Glasgow HSFP
- Full name: Glasgow High School Former Pupils Rugby Football Club
- Union: Scottish Rugby Union
- Founded: 1884
- Disbanded: 1982; 44 years ago
- Location: Glasgow, Scotland

= Glasgow HSFP =

Defunct Scottish rugby union club, based in Glasgow

Glasgow HSFP are a former rugby union team that played their home games at Glasgow, Scotland.

The team was founded in 1884 by former pupils of the High School of Glasgow. The team no longer exists.
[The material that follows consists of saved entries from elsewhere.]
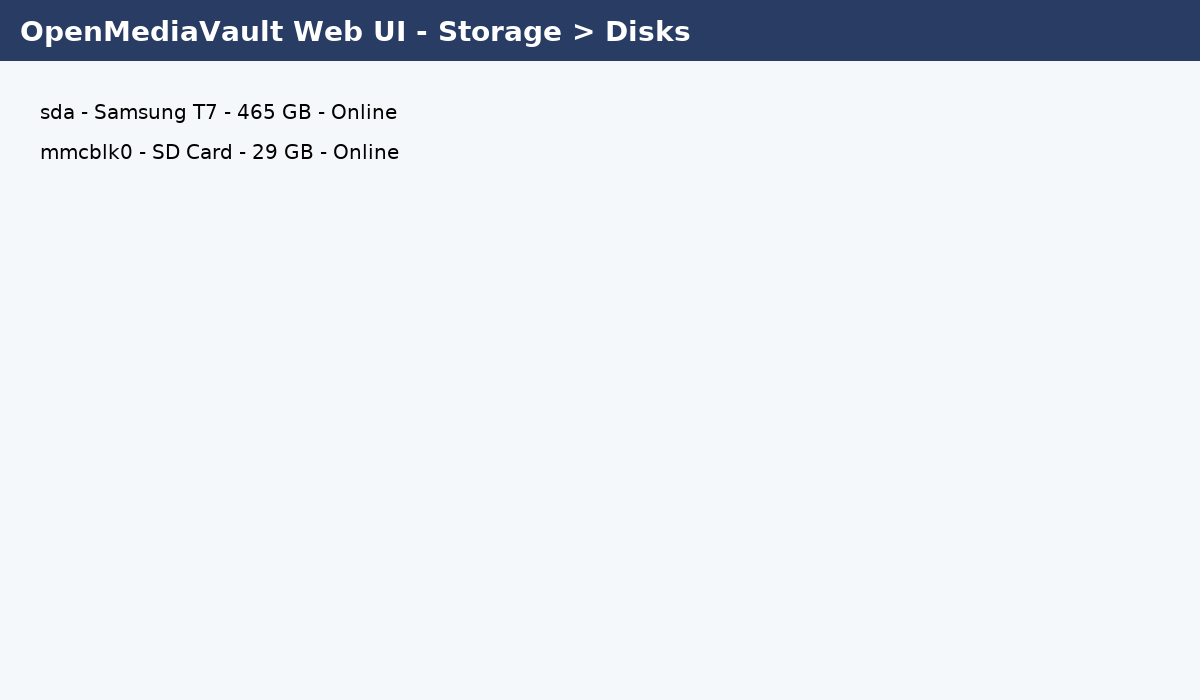
Task: Click the mmcblk0 device name
Action: [x=86, y=153]
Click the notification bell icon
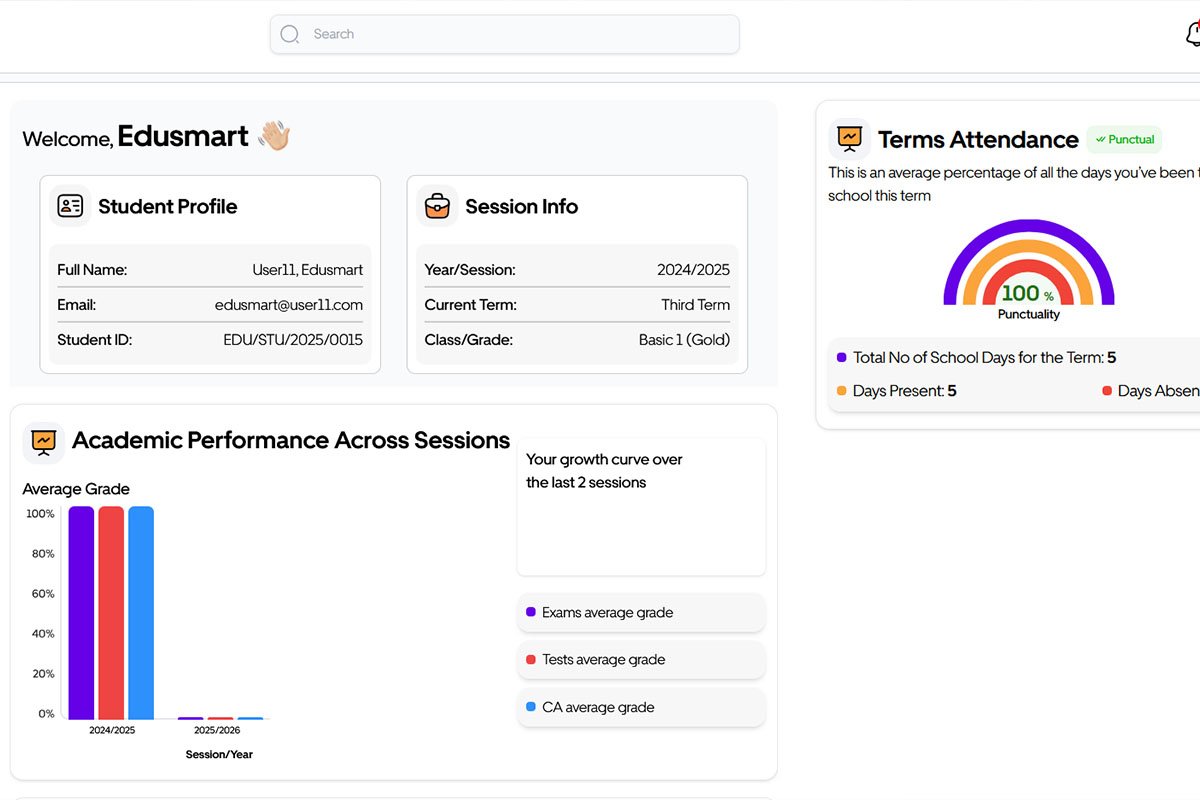Image resolution: width=1200 pixels, height=800 pixels. (x=1192, y=34)
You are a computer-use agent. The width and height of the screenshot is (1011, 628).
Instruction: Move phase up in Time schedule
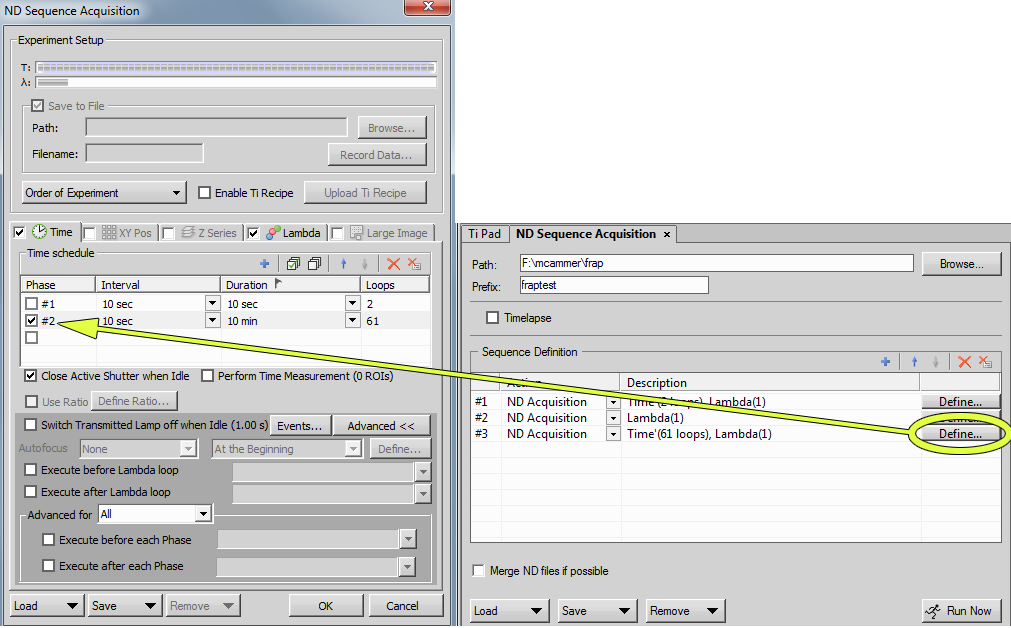point(343,264)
In 1982 it merged with the Kelvinside Academicals - the rugby team of another school; the Kelvinside Academy - to form a rugby club called Glasgow High Kelvinside.

In 1997, Glasgow High Kelvinside merged with Glasgow Academicals to form Glasgow Hawks. Both GHK and Academicals survived the merger as spin-offs from the Hawks.
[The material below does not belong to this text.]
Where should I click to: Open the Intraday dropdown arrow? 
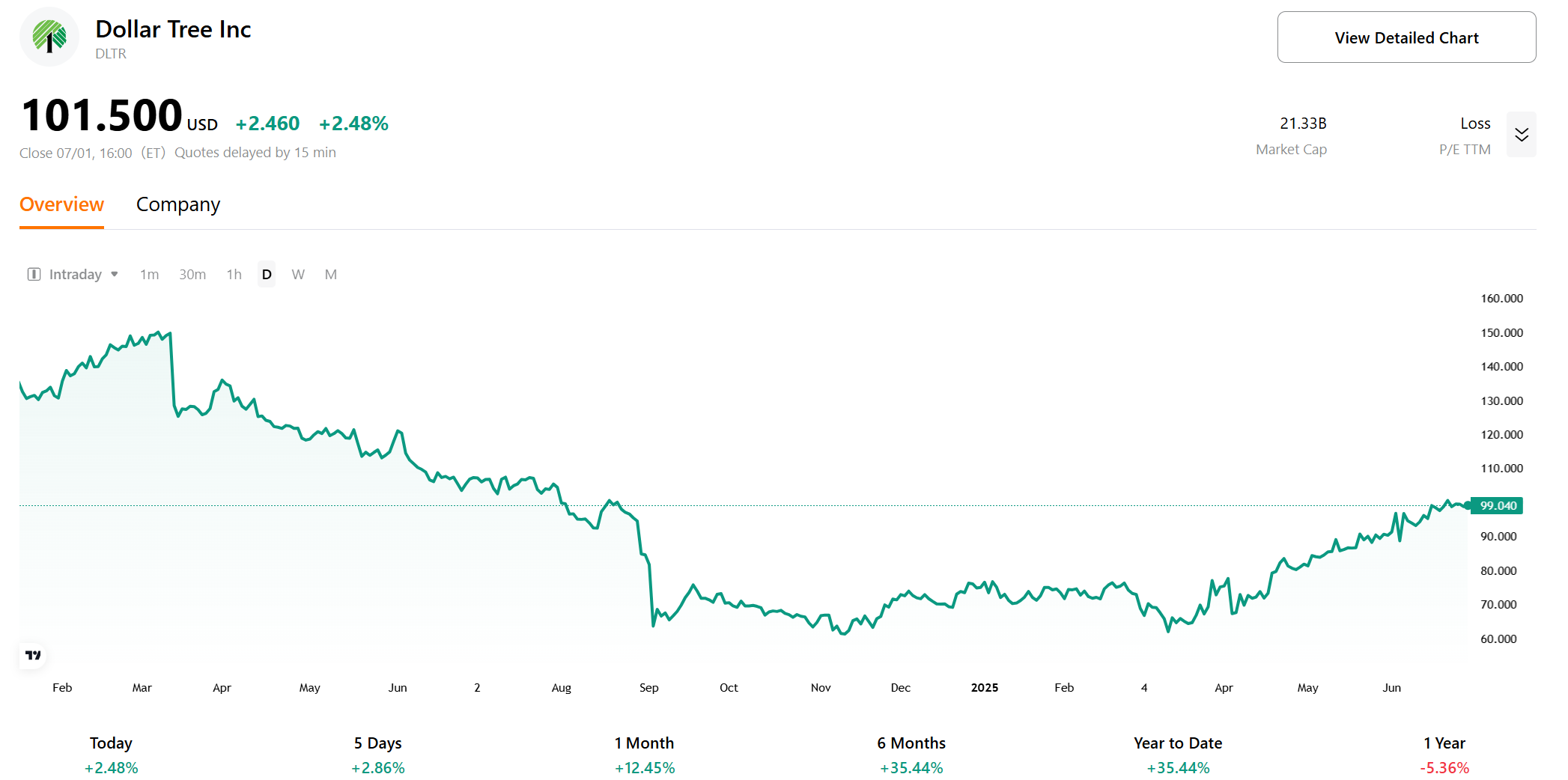click(115, 274)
Originally, West of Scotland Football Club (known often as 'West') was also invited into the merger, but declined and continue to play at their club in Milngavie.

==History==

Founded in 1884, Glasgow High School Former Pupils formed a rugby club. They played on a ground on the opposite side of Crow Road in Anniesland, Glasgow to the present pitches. Their first match was played against the 1st Lanark Volunteers.

The club played at various locations in the Anniesland area until the early years of the Twentieth Century.

The club became an open club in 1973. It dropped the F.P. from its name and became known as Glasgow High RFC.

==Glasgow HSFP Sevens==

Glasgow HSFP ran a Sevens tournament in 1929.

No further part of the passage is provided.